## What needs to be done
Only the lines below between the ones containing "The image size is (800, 450)." and "Given: Expand the Part1 feature tree arrow", inclusive, are to be reproduced, each exactly as it stands.
::: Raw data
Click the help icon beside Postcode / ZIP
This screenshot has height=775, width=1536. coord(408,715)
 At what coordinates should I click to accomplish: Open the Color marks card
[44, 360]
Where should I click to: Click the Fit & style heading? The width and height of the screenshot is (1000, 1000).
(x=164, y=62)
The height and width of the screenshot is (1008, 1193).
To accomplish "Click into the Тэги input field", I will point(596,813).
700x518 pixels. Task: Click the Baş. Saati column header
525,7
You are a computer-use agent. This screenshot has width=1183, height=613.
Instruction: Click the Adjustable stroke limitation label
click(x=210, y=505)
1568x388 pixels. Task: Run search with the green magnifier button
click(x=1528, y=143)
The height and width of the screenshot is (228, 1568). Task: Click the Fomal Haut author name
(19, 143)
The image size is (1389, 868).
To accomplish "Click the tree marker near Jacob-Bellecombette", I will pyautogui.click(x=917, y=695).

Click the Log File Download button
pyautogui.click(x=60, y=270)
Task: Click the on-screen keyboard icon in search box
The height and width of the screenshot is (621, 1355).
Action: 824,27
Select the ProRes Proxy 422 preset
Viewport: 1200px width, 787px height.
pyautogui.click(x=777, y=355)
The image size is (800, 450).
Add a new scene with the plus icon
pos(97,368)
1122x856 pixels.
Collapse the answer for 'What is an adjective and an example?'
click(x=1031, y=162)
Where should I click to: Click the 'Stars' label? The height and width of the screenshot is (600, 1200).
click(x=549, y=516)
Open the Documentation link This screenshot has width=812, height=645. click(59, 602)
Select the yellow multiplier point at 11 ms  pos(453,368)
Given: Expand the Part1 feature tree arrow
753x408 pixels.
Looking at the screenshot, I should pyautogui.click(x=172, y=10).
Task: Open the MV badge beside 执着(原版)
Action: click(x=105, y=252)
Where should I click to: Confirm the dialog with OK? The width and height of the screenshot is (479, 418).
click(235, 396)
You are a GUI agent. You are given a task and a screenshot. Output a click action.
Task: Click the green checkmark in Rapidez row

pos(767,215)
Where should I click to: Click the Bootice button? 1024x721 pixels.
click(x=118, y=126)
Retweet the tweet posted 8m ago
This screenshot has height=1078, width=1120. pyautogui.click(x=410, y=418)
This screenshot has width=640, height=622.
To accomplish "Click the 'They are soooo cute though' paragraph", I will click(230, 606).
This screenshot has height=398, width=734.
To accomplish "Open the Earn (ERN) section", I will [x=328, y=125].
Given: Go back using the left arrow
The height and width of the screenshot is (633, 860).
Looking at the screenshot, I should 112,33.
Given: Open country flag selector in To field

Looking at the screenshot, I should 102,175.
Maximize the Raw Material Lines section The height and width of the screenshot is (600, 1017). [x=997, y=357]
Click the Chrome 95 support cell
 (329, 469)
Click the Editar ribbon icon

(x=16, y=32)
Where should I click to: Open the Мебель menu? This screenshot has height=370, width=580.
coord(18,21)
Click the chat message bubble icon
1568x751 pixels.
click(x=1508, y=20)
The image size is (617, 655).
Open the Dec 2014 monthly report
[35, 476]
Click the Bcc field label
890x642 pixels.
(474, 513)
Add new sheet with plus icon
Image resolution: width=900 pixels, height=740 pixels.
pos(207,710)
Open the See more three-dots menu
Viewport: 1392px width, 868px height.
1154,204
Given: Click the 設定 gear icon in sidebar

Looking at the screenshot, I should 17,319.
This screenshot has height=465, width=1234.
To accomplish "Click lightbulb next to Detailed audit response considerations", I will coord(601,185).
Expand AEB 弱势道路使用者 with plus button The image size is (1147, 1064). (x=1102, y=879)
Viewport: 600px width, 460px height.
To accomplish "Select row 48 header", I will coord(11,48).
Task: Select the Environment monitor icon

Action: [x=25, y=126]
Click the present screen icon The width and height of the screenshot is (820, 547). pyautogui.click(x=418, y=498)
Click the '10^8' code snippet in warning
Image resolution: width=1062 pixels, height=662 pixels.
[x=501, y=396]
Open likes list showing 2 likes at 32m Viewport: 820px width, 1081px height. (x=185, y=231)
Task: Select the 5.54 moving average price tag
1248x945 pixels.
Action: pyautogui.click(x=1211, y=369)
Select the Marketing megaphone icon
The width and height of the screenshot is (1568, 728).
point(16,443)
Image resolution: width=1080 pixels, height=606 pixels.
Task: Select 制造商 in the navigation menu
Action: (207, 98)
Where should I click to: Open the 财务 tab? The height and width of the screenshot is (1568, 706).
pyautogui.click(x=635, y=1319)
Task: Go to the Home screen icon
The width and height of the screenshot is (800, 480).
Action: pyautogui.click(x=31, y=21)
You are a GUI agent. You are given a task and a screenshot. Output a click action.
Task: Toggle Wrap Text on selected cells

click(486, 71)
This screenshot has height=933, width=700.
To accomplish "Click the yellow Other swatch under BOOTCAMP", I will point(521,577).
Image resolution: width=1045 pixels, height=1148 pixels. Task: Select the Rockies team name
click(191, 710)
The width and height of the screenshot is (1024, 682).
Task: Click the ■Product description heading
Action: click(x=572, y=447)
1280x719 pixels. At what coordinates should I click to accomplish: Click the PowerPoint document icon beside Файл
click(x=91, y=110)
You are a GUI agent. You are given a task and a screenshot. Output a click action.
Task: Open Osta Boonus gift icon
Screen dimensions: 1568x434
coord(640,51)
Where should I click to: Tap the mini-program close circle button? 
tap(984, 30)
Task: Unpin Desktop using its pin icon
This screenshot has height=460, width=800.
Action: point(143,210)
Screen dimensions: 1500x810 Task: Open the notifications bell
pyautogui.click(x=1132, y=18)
::::::
## Reply to the exercise
The image size is (800, 450).
Add a new scene with the plus icon
pos(97,368)
1122x856 pixels.
Collapse the answer for 'What is an adjective and an example?'
click(x=1031, y=162)
Where should I click to: Click the 'Stars' label? The height and width of the screenshot is (600, 1200).
click(x=549, y=516)
Open the Documentation link This screenshot has width=812, height=645. click(59, 602)
Select the yellow multiplier point at 11 ms  pos(453,368)
Given: Expand the Part1 feature tree arrow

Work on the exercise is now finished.